By Mike Maddaloni on Tuesday, September 13, 2016 at 08:19 AM with 0 comments

”photo

When I started writing here at The Hot Iron, the name came from the expression, “strike while the iron is hot.” Though my entry into the world of blogging could be considered more functional than creative, taking burning topics – whether business, technology or personal – and boiling them down was far from anything new to me.

Much thought has gone into the direction of my blog lately, which is one aspect of the thought into my greater self. As I have considered the focus on what I write, I have also focused on how I write, namely in the approach I take with covering a topic. The product of this quest is what I am calling My Deconstructions.

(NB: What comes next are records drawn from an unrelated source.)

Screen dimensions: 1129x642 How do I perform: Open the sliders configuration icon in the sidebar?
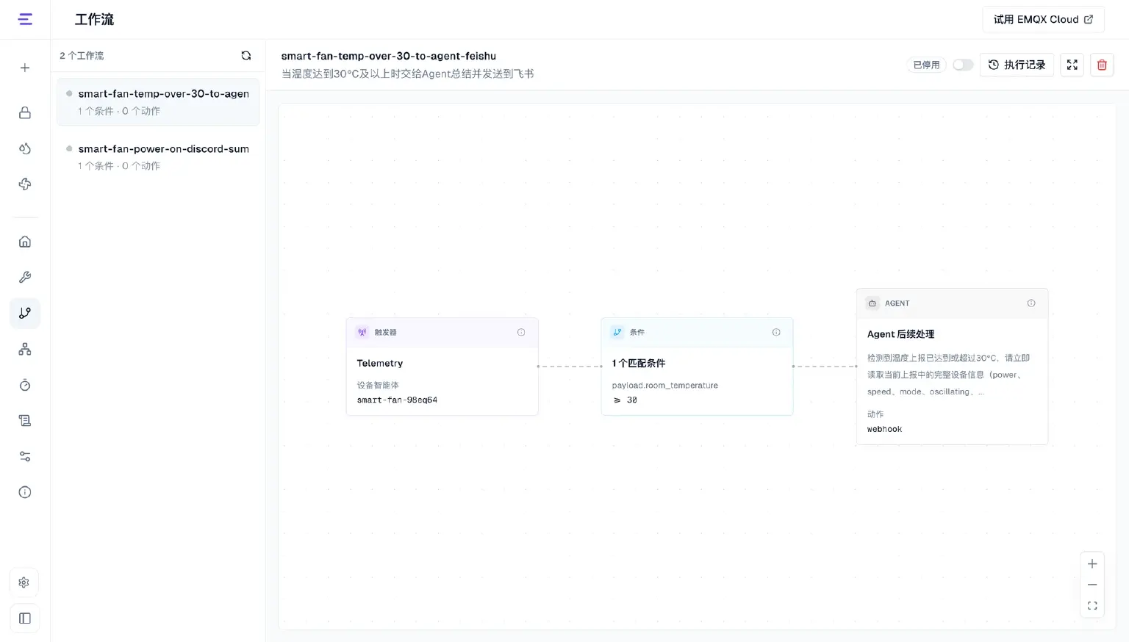[x=25, y=456]
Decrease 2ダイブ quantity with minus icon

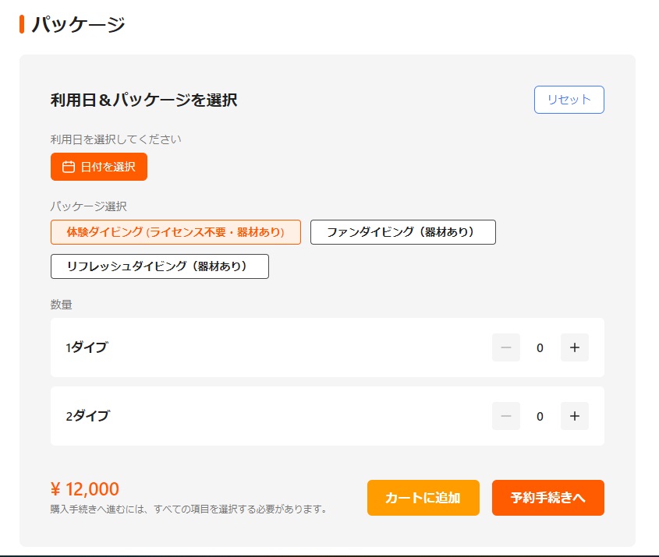(505, 416)
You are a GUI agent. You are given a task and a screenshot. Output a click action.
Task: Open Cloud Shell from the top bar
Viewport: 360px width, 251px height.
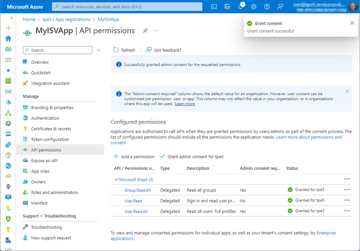pos(214,7)
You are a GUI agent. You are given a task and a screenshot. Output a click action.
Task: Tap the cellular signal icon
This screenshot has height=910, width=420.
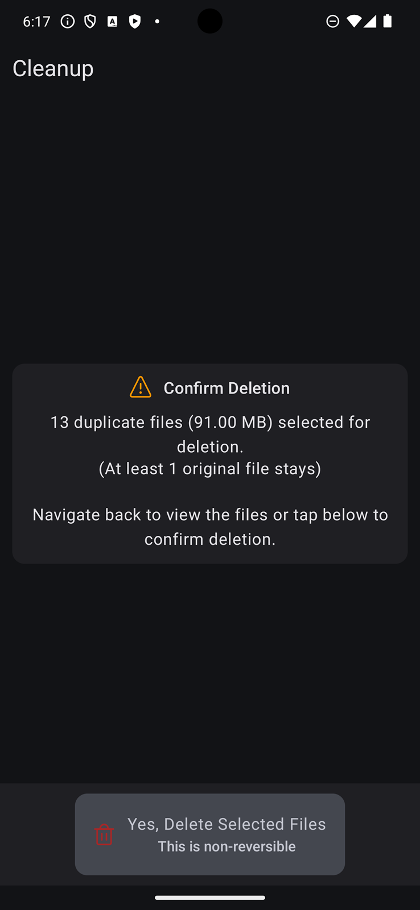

What is a deconstruction? As I write here and elsewhere, I will strive to take my analysis and reporting on a topic and conclude it by breaking it down into essential points and conclusions. In some regards it will be similar to my book takeaways; rather than rating a book I share what I gained from the time spent reading it. In some cases it is a summary, and in others I look back on something I took from it and am surprised I came up with it! The deconstruction may be takeaways, action items, next steps, essential components, revelations or something else I haven't thought of a category for.

Like anything, I have already started writing these and will see how it evolves. As a reader, whether your first time or as a long-time one (and I know there's a few of you out there), I welcome your thoughts and feedback as this new approach appears in my future posts.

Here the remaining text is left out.